The County Championship final has survived as an anachronism in rugby union's new age. Richardson could not put a price on the pride that will flush through his 6ft 4in, 19st frame when he becomes the first man to lead Cumbria on to Billy Williams' cabbage patch.
In tangible terms, the captain and his team will receive nothing more than a blazer, a tie and a kit-bag for toiling in the studmarks of Martin Johnson, a pounds 200,000-a-year man in the professional era.
"There is no money involved," Richardson said yesterday. "But that has never concerned us. It means an awful lot to play at Twickenham.
"There is still a place in rugby for the county championship. Ourselves and Somerset will enjoy our day."
At 35, Richardson has played two decades of senior rugby to reach the Mecca of English rugby. He has finally made it, ironically, just a month after his first representative honour.
The No 8 known in Cumbria as "Tank" played for the Barbarians at Leicester. Richardson, captain of Aspatria, was a late replacement for Francois Pienaar, captain of the World Cup winners, South Africa.
"We won as well," Richardson pointed out. "To get to play against Dean Richards and then to play at Twickenham, it's been a good couple of months for me."
Richardson has spent all but three of his rugby-playing years in Cumbria. A debutant in the Egremont first team at 15, he played alongside Fran Cotton and Steve Smith for Sale in the 1980-81 season but tired of the lone, late night drag up the M6 after training.
He spent two years travelling with fellow Cumbrians John Butler and Neil McDowell to play for Gosforth, as the Tyneside club was still known in those BC days (Before Cash, or before Sir John Hall's at least). But Richardson's heart, like his home, has always been in England's top north-west corner. He returned to Egremont - where he works in his family's ice cream business - and joined Aspatria when they graduated to national league level seven years ago.
It might have been different. Richardson could have been among the paid ranks - the openly paid ranks - before Johnson, Pienaar and Richards.

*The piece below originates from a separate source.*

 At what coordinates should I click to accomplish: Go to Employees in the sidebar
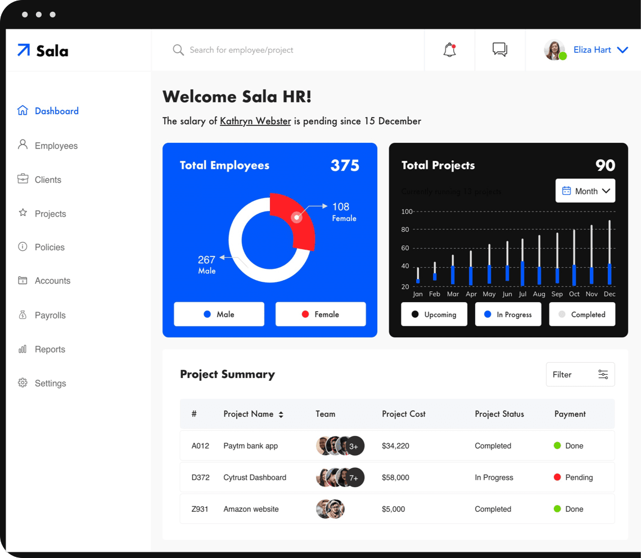56,146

He played rugby league in his youth and had a trial for Barrow, where his brother, David, a member of the Great Britain amateur team, became a professional. "David chose rugby league," Mark said, "and I chose to go the other way."
That way leads the union man in the Richardson family to Twickenham today for part one of Cumbria's weekend invasion of the capital. Carlisle United are at Wembley tomorrow for the final of the Auto Windscreens Shield.

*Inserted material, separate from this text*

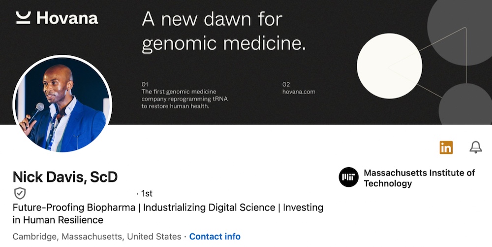Click the Hovana wordmark text
Screen dimensions: 492x247
click(67, 19)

"Hopefully Cumbria will be a ghost county for the next two days," Richardson said. "Carlisle getting to Wembley may affect our support but I would think there will still be at least 20,000 in total at Twickenham."

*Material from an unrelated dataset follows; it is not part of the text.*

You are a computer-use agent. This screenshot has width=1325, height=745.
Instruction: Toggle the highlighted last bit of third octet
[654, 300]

That would be a vast improvement on the past two finals, neither of which came close to attracting five-figure gates, though the hearts of the RFU would have doubtless been as full as the stands and the coffers had Cumbria's semi-final success against Cornwall at Redruth not scuppered the invasion plans of Trelawney's men.
Having survived the brimstone of Hell Fire Corner, Cumbria must fancy their chances of updating the history books today.
"If you look in the records," Richardson said, "we won the final as, Cumberland, against Kent at Carlisle in 1924. Funnily enough, Somerset's only win was in 1923. So, on most recent form, we should be the winners."